__Excerpt provided__
..........
# Waders for cold weather



## Wormdunker69 (Apr 8, 2004)

Just purchased a pair of 1,000 Thinsulate waders from Rodmaker's Shop for $113.00 and change. Being an old(?) fellow as I am, if these don't keep me warm when Steelie fishing then I guess it is time to put the noodle rod away and wait for warm weather. OK, that is all I have to say. Bill


----------



## Darwin (Apr 12, 2004)

I got myself a pair of 1000 grams thinsulate trapping waders from Cabelas last year. These things are the most rugged pair of waders I have ever had. They are a little stiff and kinda hard to walk in if you have a long walk but they do keep you warm. I do a little bit of trapping and a lot of waterfowl hunting and they are great for that. If I have a long walk to get to my hunting spot I usually pack them in and put them on when I get to my spot.


----------



## Gotravel (Apr 11, 2004)

Buddy If you are still cold in 1000 grams, you might think about looking at a fleece liner. They should keep the cold away from your body and you a lot warmer. Always make sure you eat before you fish. A little fuel in the stove keeps the fire going. Mike


----------



## Walter Adkins (May 20, 2004)

Are your waders neoprene? I have a pair of 4mm neoprene that I use for fishing in the winter. They work just fine even if the water has ice on it. I just wish that I could keep my hands warmer in below freezing weather. Wet fingers and 10 degree weather just do not mix.


----------



## Gotravel (Apr 11, 2004)
..........
__Data section__

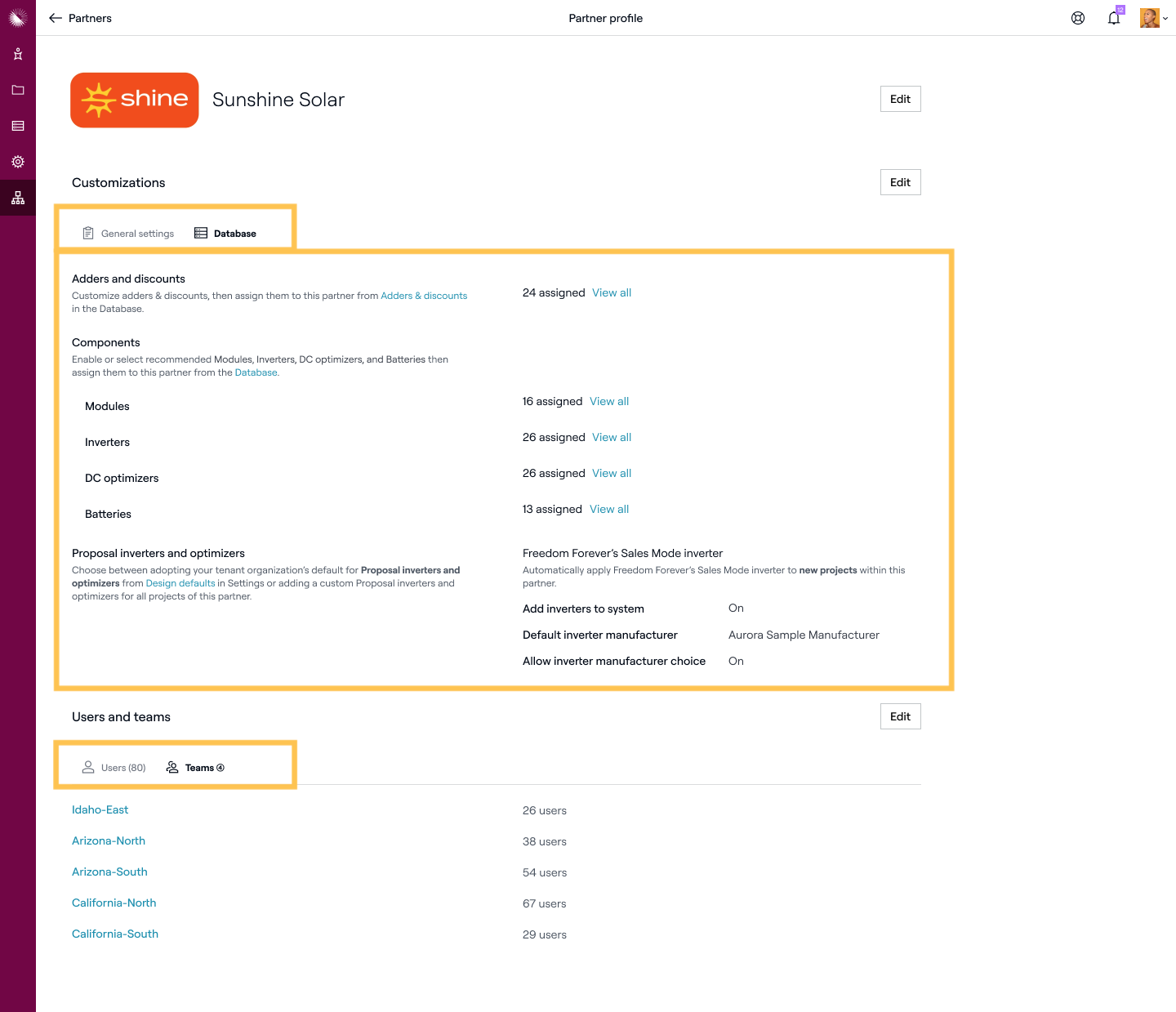Open the database sidebar icon
Screen dimensions: 1176x1012
18,126
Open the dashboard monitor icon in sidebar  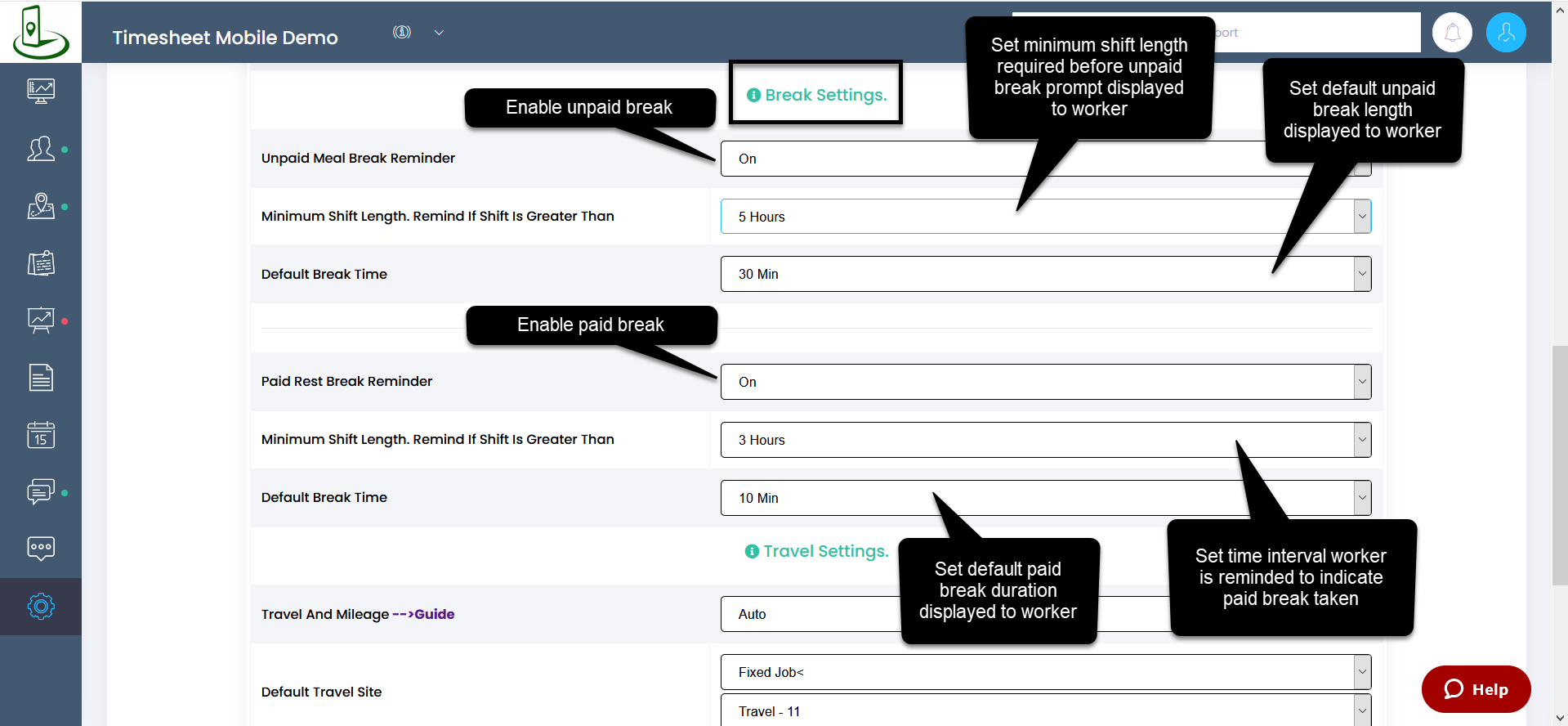(x=41, y=91)
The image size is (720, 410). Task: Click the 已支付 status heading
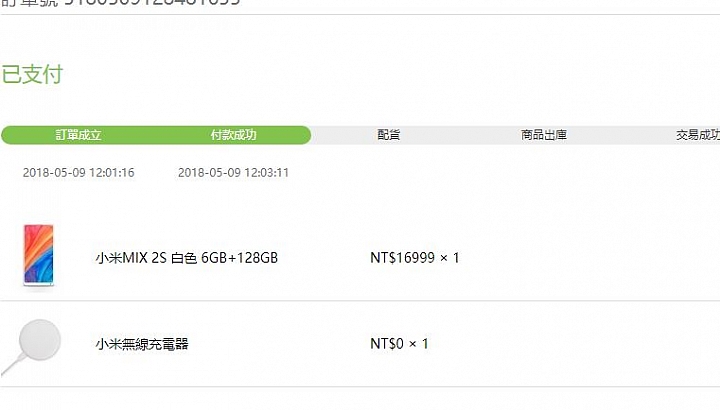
..........
__List of tasks__
[a] Rewrite the forum thread on cold-weather waders from "Just purchased a" up to and including "to my spot.", putting "fly rod" in place of "noodle rod".
[b] Write what comes next in the forum thread on cold-weather waders, starting after its last line.

__Written answers__
[a]
Just purchased a pair of 1,000 Thinsulate waders from Rodmaker's Shop for $113.00 and change. Being an old(?) fellow as I am, if these don't keep me warm when Steelie fishing then I guess it is time to put the fly rod away and wait for warm weather. OK, that is all I have to say. Bill


----------



## Darwin (Apr 12, 2004)

I got myself a pair of 1000 grams thinsulate trapping waders from Cabelas last year. These things are the most rugged pair of waders I have ever had. They are a little stiff and kinda hard to walk in if you have a long walk but they do keep you warm. I do a little bit of trapping and a lot of waterfowl hunting and they are great for that. If I have a long walk to get to my hunting spot I usually pack them in and put them on when I get to my spot.

[b]
Cold hands can shorten any day. Your nose and fingers are exposed to the wind and water and it can get difficult. We fished every week last winter in the Mad except for two. Thats a lot of ice in the rod guides. I always wear golves with the fingers tips cut off. There's a lot on the market but I cut my own. I carry an extra pair in case they get wet. Wet fingers are really cold so try using the small hand warmers in a pocket and take short breaks. Idle hands get colder. These little chemical warmers can really extend a days fishing.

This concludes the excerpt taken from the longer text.